══ RECORDS FOR PROCESSING

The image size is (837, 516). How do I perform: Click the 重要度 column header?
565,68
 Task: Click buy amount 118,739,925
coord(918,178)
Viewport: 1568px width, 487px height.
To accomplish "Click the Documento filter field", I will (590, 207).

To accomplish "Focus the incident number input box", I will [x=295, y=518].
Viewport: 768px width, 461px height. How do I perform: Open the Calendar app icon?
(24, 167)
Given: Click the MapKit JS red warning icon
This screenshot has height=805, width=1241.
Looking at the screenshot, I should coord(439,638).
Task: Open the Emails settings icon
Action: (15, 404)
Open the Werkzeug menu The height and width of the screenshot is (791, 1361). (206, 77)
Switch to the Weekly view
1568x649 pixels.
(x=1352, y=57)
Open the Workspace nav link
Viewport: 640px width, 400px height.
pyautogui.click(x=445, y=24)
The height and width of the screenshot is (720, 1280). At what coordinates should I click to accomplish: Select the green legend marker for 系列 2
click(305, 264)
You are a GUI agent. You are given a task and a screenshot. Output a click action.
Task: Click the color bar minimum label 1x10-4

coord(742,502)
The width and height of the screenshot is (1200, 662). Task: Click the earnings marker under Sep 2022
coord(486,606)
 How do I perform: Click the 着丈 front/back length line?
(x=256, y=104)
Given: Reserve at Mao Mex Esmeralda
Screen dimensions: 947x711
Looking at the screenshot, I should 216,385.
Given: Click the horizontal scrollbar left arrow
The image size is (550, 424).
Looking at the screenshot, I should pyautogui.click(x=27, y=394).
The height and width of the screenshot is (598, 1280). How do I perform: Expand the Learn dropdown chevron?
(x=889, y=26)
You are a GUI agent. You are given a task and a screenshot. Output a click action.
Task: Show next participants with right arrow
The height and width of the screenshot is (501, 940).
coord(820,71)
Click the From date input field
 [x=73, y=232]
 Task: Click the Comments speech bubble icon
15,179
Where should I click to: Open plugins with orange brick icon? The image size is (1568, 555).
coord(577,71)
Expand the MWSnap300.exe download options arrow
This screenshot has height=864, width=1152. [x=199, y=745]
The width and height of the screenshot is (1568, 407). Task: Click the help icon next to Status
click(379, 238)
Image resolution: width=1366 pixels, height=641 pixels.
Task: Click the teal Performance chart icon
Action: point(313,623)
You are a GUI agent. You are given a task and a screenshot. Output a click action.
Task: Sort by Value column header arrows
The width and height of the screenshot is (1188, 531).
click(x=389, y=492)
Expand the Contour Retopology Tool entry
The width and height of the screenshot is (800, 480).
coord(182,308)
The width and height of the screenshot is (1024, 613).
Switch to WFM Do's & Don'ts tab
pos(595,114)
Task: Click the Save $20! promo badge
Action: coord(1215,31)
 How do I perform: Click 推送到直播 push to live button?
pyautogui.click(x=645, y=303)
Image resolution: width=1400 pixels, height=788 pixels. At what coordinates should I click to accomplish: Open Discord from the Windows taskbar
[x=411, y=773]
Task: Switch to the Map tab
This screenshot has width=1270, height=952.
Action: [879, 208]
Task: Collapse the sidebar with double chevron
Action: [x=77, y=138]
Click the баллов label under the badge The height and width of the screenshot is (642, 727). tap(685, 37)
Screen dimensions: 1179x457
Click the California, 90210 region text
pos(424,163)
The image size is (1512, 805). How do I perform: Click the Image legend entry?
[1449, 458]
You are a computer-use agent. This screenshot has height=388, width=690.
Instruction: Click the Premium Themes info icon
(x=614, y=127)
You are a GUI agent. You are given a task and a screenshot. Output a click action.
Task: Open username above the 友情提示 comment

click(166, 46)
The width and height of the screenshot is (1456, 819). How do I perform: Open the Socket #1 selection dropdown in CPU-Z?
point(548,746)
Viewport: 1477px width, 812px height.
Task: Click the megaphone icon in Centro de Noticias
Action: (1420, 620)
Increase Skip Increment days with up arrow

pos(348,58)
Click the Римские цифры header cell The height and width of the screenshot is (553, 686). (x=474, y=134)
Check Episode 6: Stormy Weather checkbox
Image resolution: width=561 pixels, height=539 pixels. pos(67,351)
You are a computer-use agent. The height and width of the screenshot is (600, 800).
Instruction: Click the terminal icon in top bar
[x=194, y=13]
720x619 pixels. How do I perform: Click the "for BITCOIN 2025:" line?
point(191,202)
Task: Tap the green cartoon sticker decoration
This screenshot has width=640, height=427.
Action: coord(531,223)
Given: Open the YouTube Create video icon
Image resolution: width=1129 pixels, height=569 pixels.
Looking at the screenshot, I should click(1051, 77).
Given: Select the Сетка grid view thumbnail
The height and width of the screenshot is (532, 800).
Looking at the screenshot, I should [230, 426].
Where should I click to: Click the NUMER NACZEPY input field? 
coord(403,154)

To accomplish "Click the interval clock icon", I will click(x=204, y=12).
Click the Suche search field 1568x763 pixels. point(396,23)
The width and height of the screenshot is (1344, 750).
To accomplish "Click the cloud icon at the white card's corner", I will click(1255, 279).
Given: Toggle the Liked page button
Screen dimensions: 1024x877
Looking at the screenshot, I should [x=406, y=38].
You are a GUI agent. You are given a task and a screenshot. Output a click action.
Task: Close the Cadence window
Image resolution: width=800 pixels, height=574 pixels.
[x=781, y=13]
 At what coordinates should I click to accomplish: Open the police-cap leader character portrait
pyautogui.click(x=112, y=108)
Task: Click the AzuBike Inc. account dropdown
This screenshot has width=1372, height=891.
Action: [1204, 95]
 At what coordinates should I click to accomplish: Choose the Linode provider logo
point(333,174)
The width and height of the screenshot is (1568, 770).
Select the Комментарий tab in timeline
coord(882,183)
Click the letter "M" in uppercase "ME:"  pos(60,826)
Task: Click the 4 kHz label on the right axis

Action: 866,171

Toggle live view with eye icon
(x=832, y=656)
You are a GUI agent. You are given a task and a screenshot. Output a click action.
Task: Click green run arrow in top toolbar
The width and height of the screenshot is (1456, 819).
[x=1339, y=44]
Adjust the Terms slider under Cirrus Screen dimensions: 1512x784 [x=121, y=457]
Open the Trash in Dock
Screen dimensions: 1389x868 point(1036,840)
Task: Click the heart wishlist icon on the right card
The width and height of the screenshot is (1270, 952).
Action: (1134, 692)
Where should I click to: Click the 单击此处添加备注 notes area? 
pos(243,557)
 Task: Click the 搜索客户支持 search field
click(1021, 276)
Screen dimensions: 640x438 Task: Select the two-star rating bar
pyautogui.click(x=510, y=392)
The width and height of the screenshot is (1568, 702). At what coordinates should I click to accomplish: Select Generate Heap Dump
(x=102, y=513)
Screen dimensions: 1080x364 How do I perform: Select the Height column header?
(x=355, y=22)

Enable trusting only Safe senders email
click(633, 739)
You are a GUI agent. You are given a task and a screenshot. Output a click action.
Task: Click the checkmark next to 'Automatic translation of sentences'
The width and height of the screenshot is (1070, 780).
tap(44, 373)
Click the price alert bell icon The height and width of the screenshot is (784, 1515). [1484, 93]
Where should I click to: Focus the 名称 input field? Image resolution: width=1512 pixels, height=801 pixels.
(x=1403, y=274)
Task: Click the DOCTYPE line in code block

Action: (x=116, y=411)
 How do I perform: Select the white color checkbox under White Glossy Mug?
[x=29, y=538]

════

== SHORT TASK ==
Can you reproduce all of the records above verbatim, with no changes to any character?

== RESULT FOR THIS TASK ==
The image size is (837, 516). How do I perform: Click the 重要度 column header?
565,68
 Task: Click buy amount 118,739,925
coord(918,178)
Viewport: 1568px width, 487px height.
To accomplish "Click the Documento filter field", I will (590, 207).

To accomplish "Focus the incident number input box", I will [x=295, y=518].
Viewport: 768px width, 461px height. How do I perform: Open the Calendar app icon?
(24, 167)
Given: Click the MapKit JS red warning icon
This screenshot has height=805, width=1241.
Looking at the screenshot, I should coord(439,638).
Task: Open the Emails settings icon
Action: (15, 404)
Open the Werkzeug menu The height and width of the screenshot is (791, 1361). (206, 77)
Switch to the Weekly view
1568x649 pixels.
(x=1352, y=57)
Open the Workspace nav link
Viewport: 640px width, 400px height.
pyautogui.click(x=445, y=24)
The height and width of the screenshot is (720, 1280). At what coordinates should I click to accomplish: Select the green legend marker for 系列 2
click(305, 264)
You are a GUI agent. You are given a task and a screenshot. Output a click action.
Task: Click the color bar minimum label 1x10-4

coord(742,502)
The width and height of the screenshot is (1200, 662). Task: Click the earnings marker under Sep 2022
coord(486,606)
 How do I perform: Click the 着丈 front/back length line?
(x=256, y=104)
Given: Reserve at Mao Mex Esmeralda
Screen dimensions: 947x711
Looking at the screenshot, I should 216,385.
Given: Click the horizontal scrollbar left arrow
The image size is (550, 424).
Looking at the screenshot, I should pyautogui.click(x=27, y=394).
The height and width of the screenshot is (598, 1280). How do I perform: Expand the Learn dropdown chevron?
(x=889, y=26)
You are a GUI agent. You are given a task and a screenshot. Output a click action.
Task: Show next participants with right arrow
The height and width of the screenshot is (501, 940).
coord(820,71)
Click the From date input field
 [x=73, y=232]
 Task: Click the Comments speech bubble icon
15,179
Where should I click to: Open plugins with orange brick icon? The image size is (1568, 555).
coord(577,71)
Expand the MWSnap300.exe download options arrow
This screenshot has height=864, width=1152. [x=199, y=745]
The width and height of the screenshot is (1568, 407). Task: Click the help icon next to Status
click(379, 238)
Image resolution: width=1366 pixels, height=641 pixels.
Task: Click the teal Performance chart icon
Action: point(313,623)
You are a GUI agent. You are given a task and a screenshot. Output a click action.
Task: Sort by Value column header arrows
The width and height of the screenshot is (1188, 531).
click(x=389, y=492)
Expand the Contour Retopology Tool entry
The width and height of the screenshot is (800, 480).
coord(182,308)
The width and height of the screenshot is (1024, 613).
Switch to WFM Do's & Don'ts tab
pos(595,114)
Task: Click the Save $20! promo badge
Action: coord(1215,31)
 How do I perform: Click 推送到直播 push to live button?
pyautogui.click(x=645, y=303)
Image resolution: width=1400 pixels, height=788 pixels. At what coordinates should I click to accomplish: Open Discord from the Windows taskbar
[x=411, y=773]
Task: Switch to the Map tab
This screenshot has width=1270, height=952.
Action: [879, 208]
Task: Collapse the sidebar with double chevron
Action: [x=77, y=138]
Click the баллов label under the badge The height and width of the screenshot is (642, 727). tap(685, 37)
Screen dimensions: 1179x457
Click the California, 90210 region text
pos(424,163)
The image size is (1512, 805). How do I perform: Click the Image legend entry?
[1449, 458]
You are a computer-use agent. This screenshot has height=388, width=690.
Instruction: Click the Premium Themes info icon
(x=614, y=127)
You are a GUI agent. You are given a task and a screenshot. Output a click action.
Task: Open username above the 友情提示 comment

click(166, 46)
The width and height of the screenshot is (1456, 819). How do I perform: Open the Socket #1 selection dropdown in CPU-Z?
point(548,746)
Viewport: 1477px width, 812px height.
Task: Click the megaphone icon in Centro de Noticias
Action: (1420, 620)
Increase Skip Increment days with up arrow

pos(348,58)
Click the Римские цифры header cell The height and width of the screenshot is (553, 686). (x=474, y=134)
Check Episode 6: Stormy Weather checkbox
Image resolution: width=561 pixels, height=539 pixels. pos(67,351)
You are a computer-use agent. The height and width of the screenshot is (600, 800).
Instruction: Click the terminal icon in top bar
[x=194, y=13]
720x619 pixels. How do I perform: Click the "for BITCOIN 2025:" line?
point(191,202)
Task: Tap the green cartoon sticker decoration
This screenshot has width=640, height=427.
Action: coord(531,223)
Given: Open the YouTube Create video icon
Image resolution: width=1129 pixels, height=569 pixels.
Looking at the screenshot, I should click(1051, 77).
Given: Select the Сетка grid view thumbnail
The height and width of the screenshot is (532, 800).
Looking at the screenshot, I should [230, 426].
Where should I click to: Click the NUMER NACZEPY input field? 
coord(403,154)

To accomplish "Click the interval clock icon", I will click(x=204, y=12).
Click the Suche search field 1568x763 pixels. point(396,23)
The width and height of the screenshot is (1344, 750).
To accomplish "Click the cloud icon at the white card's corner", I will click(1255, 279).
Given: Toggle the Liked page button
Screen dimensions: 1024x877
Looking at the screenshot, I should [x=406, y=38].
You are a GUI agent. You are given a task and a screenshot. Output a click action.
Task: Close the Cadence window
Image resolution: width=800 pixels, height=574 pixels.
[x=781, y=13]
 At what coordinates should I click to accomplish: Open the police-cap leader character portrait
pyautogui.click(x=112, y=108)
Task: Click the AzuBike Inc. account dropdown
This screenshot has width=1372, height=891.
Action: [1204, 95]
 At what coordinates should I click to accomplish: Choose the Linode provider logo
point(333,174)
The width and height of the screenshot is (1568, 770).
Select the Комментарий tab in timeline
coord(882,183)
Click the letter "M" in uppercase "ME:"  pos(60,826)
Task: Click the 4 kHz label on the right axis

Action: 866,171

Toggle live view with eye icon
(x=832, y=656)
You are a GUI agent. You are given a task and a screenshot. Output a click action.
Task: Click green run arrow in top toolbar
The width and height of the screenshot is (1456, 819).
[x=1339, y=44]
Adjust the Terms slider under Cirrus Screen dimensions: 1512x784 [x=121, y=457]
Open the Trash in Dock
Screen dimensions: 1389x868 point(1036,840)
Task: Click the heart wishlist icon on the right card
The width and height of the screenshot is (1270, 952).
Action: (1134, 692)
Where should I click to: Click the 单击此处添加备注 notes area? 
pos(243,557)
 Task: Click the 搜索客户支持 search field
click(1021, 276)
Screen dimensions: 640x438 Task: Select the two-star rating bar
pyautogui.click(x=510, y=392)
The width and height of the screenshot is (1568, 702). At what coordinates should I click to accomplish: Select Generate Heap Dump
(x=102, y=513)
Screen dimensions: 1080x364 How do I perform: Select the Height column header?
(x=355, y=22)

Enable trusting only Safe senders email
click(633, 739)
You are a GUI agent. You are given a task and a screenshot. Output a click action.
Task: Click the checkmark next to 'Automatic translation of sentences'
The width and height of the screenshot is (1070, 780).
tap(44, 373)
Click the price alert bell icon The height and width of the screenshot is (784, 1515). [1484, 93]
Where should I click to: Focus the 名称 input field? Image resolution: width=1512 pixels, height=801 pixels.
(x=1403, y=274)
Task: Click the DOCTYPE line in code block

Action: (x=116, y=411)
 How do I perform: Select the white color checkbox under White Glossy Mug?
[x=29, y=538]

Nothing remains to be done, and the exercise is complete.